Hi all
According to spec 1.0
-
CL_DEVICE_MAX_WORK_ITEM_SIZES
: Maximum number of work-items that can be specified in each dimension of the work-group to [clEnqueueNDRangeKernel
] - in my case this is 24
According to spec 1.1
-
CL_KERNEL_PREFERRED_WORK_GROUP_SIZE_MULTIPLE
: Returns the preferred multiple of workgroup size for launch. This is a performance hint.
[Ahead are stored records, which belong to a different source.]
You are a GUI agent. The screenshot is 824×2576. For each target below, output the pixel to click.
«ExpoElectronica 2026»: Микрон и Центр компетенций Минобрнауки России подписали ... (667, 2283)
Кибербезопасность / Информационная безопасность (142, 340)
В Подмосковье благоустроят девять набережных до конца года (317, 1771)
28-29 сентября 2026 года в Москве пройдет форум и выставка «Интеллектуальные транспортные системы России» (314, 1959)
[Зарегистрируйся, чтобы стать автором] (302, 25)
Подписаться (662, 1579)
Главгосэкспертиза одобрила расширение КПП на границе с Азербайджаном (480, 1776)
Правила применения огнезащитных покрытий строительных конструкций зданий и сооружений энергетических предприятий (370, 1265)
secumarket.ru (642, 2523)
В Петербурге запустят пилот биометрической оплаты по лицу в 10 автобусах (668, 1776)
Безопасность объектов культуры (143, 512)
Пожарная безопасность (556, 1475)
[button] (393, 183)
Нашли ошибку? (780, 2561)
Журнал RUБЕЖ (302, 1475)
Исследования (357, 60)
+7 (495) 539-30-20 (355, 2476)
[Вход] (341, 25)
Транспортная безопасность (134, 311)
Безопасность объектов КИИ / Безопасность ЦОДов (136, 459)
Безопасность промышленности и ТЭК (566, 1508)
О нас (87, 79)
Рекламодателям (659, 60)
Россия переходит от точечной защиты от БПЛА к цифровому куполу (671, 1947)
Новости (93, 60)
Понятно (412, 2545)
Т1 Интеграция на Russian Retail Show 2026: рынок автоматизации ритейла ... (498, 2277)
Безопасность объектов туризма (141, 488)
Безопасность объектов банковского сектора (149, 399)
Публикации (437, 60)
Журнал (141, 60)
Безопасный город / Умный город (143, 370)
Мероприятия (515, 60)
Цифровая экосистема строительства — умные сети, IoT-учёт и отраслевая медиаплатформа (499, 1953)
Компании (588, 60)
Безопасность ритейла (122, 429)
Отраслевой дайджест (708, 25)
Specifying a workgroup size that is not a multiple of the value returned by this query as the value of the local work size argument to [clEnqueueNDRangeKernel
] will not fail to enqueue the kernel for execution unless the work-group size specified is larger than the device maximum - in my case 32 (analogous to warp size in CUDA)
Now how can clEnqueueNDRangeKernel()
have local a multiple of 32 whereas at the same time global that is supposed to be a multiple of local is less than 24. I certainly missunderstood something…
- The only combination I can work is {global = 32, local = 32}. I presume this is not efficient at all ?
- Is {global = 32 * 24 local = 32} correct ?
- Is {global = 24, local = 32} correct ? (that is we do not have to set global a multiple of local as reported elsewhere)
- Why some people reported that global must be evenly divisible by local, is that true ?
If anybody could tell me what I miss here, that would be a great help !
Thanks in advance
best regards